BACKGROUND OF THE INVENTION
1. Field of the Invention
This invention relates to a novel vaccine against
Pasteurella haemolytica
which offers superior protection and safety over existing vaccines.
2. Description of the Prior Art
Pasteurella haemolytica
is a common respiratory pathogen of animals, particularly bovine, sheep, goats, and exotic zoo ruminants.
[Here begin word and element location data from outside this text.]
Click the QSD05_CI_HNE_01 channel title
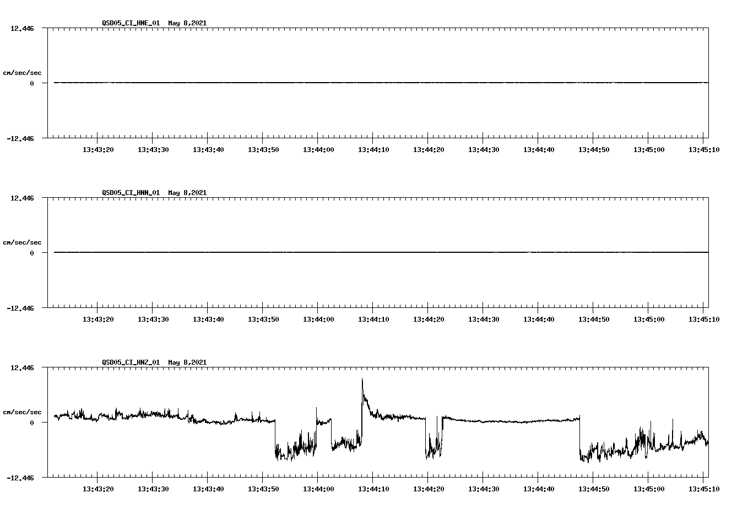Screen dimensions: 748x509 (132, 23)
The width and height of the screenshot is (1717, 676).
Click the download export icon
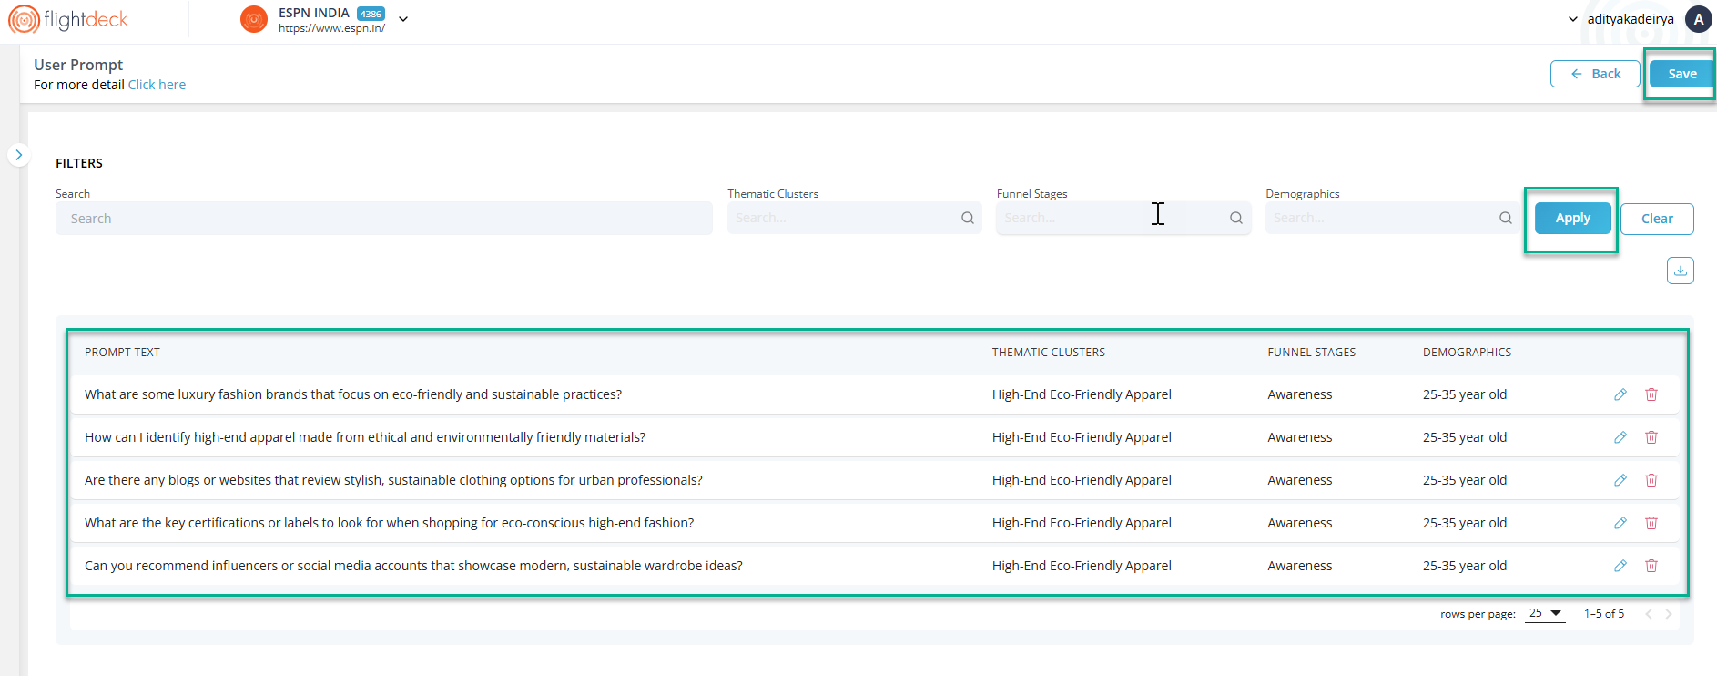(1680, 271)
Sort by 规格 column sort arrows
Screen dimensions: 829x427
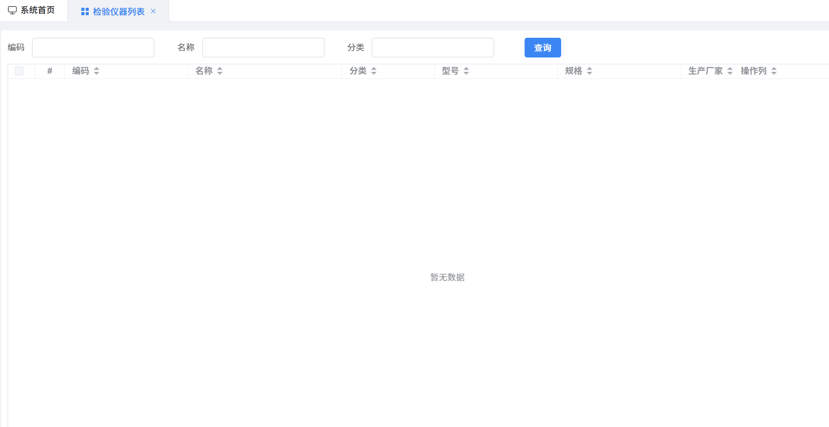[590, 71]
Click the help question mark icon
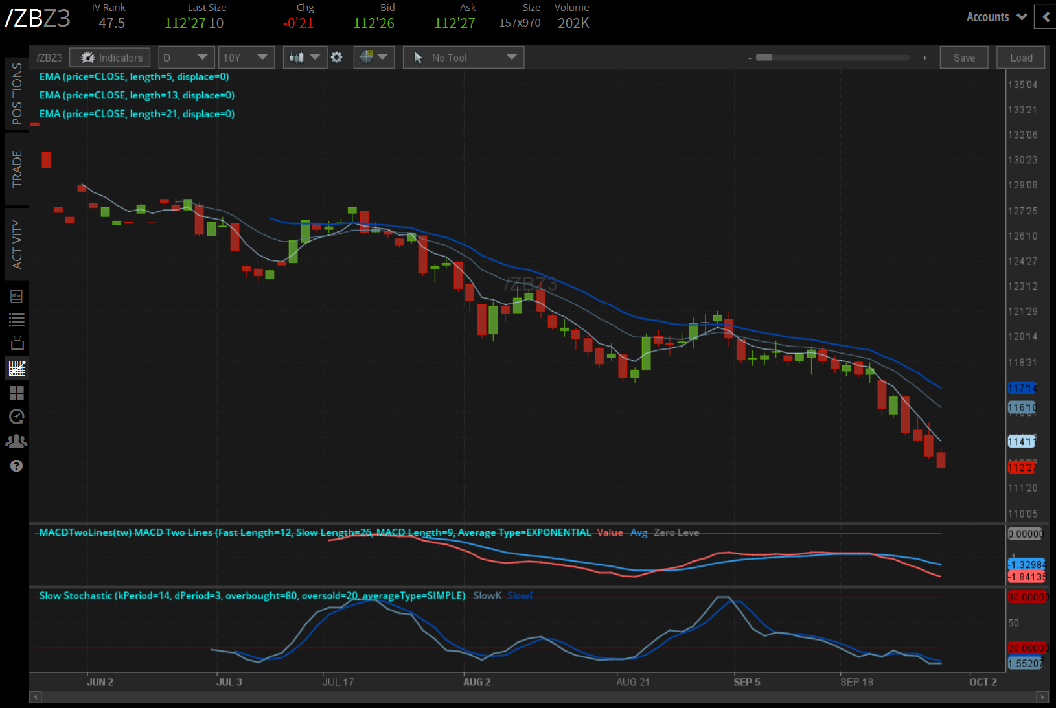 16,465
For example,
P. haemolytica
serotype 1 (Ph 1) is involved with most acute fibrinohemorrhagic pneumonias that develop in market stressed feeder/stocker calves after shipment (Lillie, 1974, Can. Vet. J., 15:233-242). While development of a safe and effective vaccine would greatly benefit the cattle industry, prevention of pneumonic pasteurellosis has proven to be quite difficult (Frank and Smith, 1983, Am. J. Vet. Res., 44:981-985; Mosier et al., 1989, Am. J. Vet. Res., 47:1-10). A number of vaccines composed of bacteria and viruses have been examined in recent years for the prevention of this disease. However, most of these vaccines have had little positive effect, and bovine pasteurellosis remains a major concern (Martin, 1983, Can. Vet. J., 24:10-19).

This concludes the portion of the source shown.